▸ Quoted passage
══════════

Components of the polarization-selective photoresist. Cr, Crystalline; SmB, smectic B; SmA, smectic A; N, Nematic; and I, Isotropic. The numbers refer to the transition temperatures (°C) between the various liquid crystalline phases.32

JM3_14_4_043509_f002.png

The photoresist was coated on cleaned glass, free of organic and inorganic contaminations, and handled in cleanroom conditions at the Kavli VLL cleanroom in Delft. The glass slides were placed in a 1/3-volume-based H2O2/H2SO4 solution and heated for 10 min in a water bath of 70 °C. Subsequently, the slides were rinsed with demineralized water and kept in water before being rinsed in acetone and isopropanol. Finally, the glass slides were dried in a spin coater at 2000 rpm for approximately 1 min.

A 12.5 wt. % solution of the LC photoresist in o-xylene was prepared to coat the glass substrates. To ensure a homogeneous solution, it was mixed for 10 min at 70 °C and subsequently cooled to room temperature before spin coating at 1000 rpm for 90 s at an acceleration of 500 rpm s1 to form layers of approximately 120 nm. After spin coating, the resist was placed on a hotplate at 60 °C for 30 s to ensure complete evaporation of o-xylene. The samples were kept at least 1 h in nitrogen atmosphere before illuminating with focused radially polarized light. After illumination, a postexposure bake in nitrogen atmosphere was performed for 60 s at 80 °C to improve the mechanical stability of the polymer network. After cooling the photoresist down to room temperature, the photoresist was developed in cyclopentanone for 10 s to remove the unexposed areas, and subsequently dried with a nitrogen blow gun.

The fabricated arrays after development were inspected with atomic force microscopy (AFM). To verify the dimensions of the spots, analyses of the same arrays were performed independently on two different AFMs, namely an NT-MDT Solver Next and a Bruker.

3.

Results and Discussion

3.1.

══════════

Reproduce the photoresist passage word for word, starting at "The fabricated arrays" and ending at "and a Bruker.".

▸ Source data
══════════

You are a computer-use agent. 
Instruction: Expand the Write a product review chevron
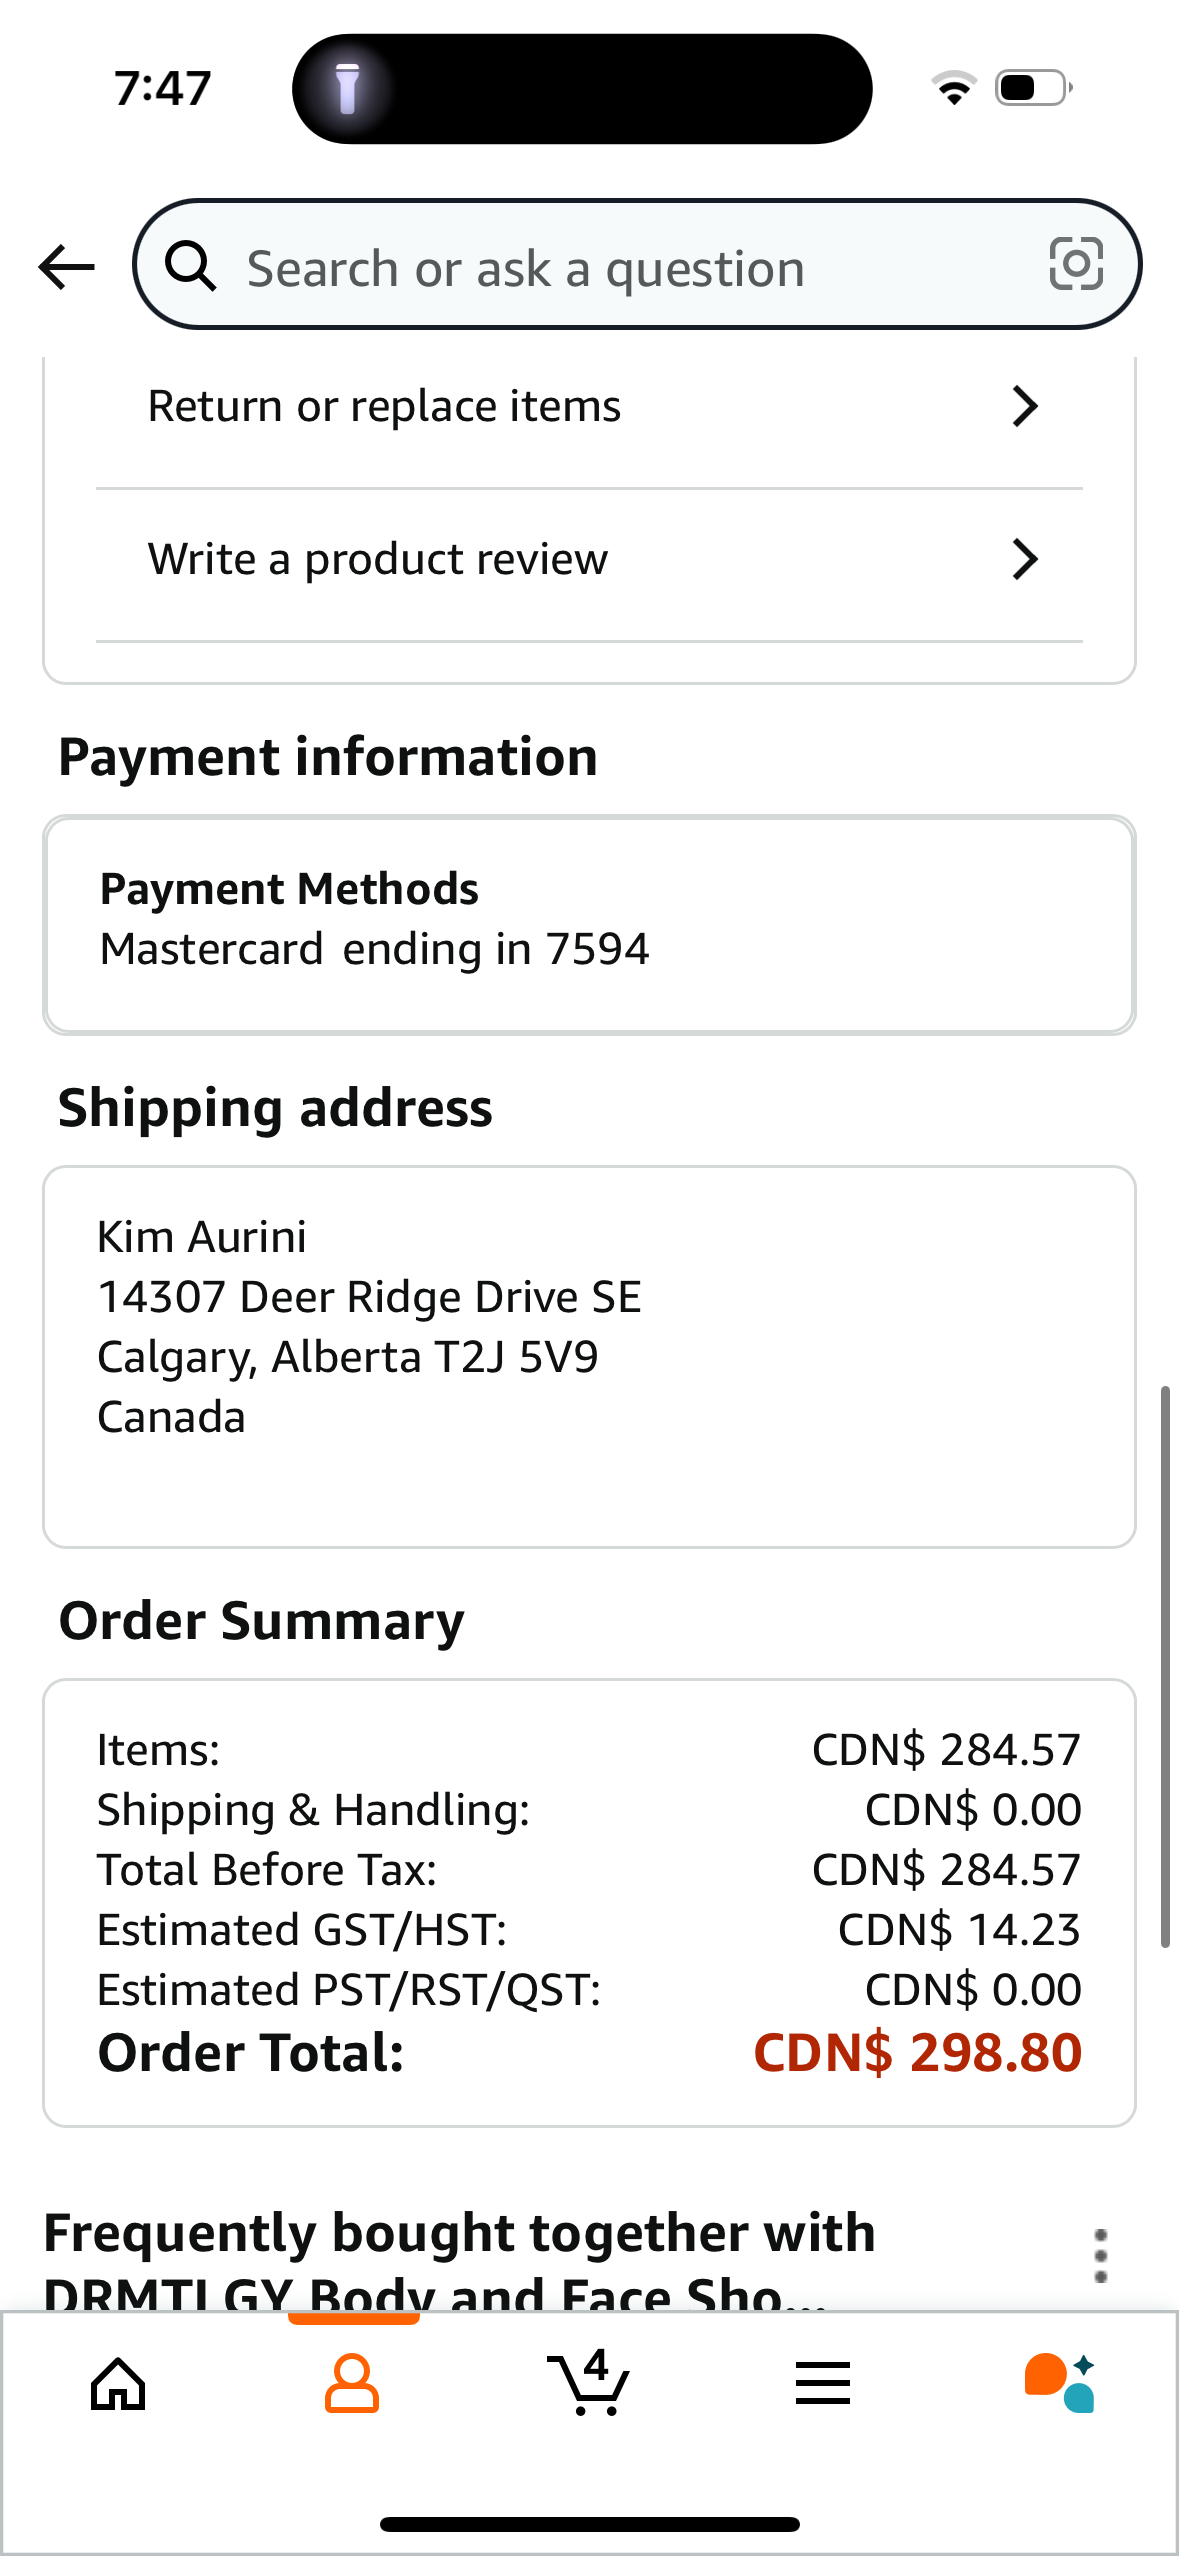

══════════

▸ Correct answer
The fabricated arrays after development were inspected with atomic force microscopy (AFM). To verify the dimensions of the spots, analyses of the same arrays were performed independently on two different AFMs, namely an NT-MDT Solver Next and a Bruker.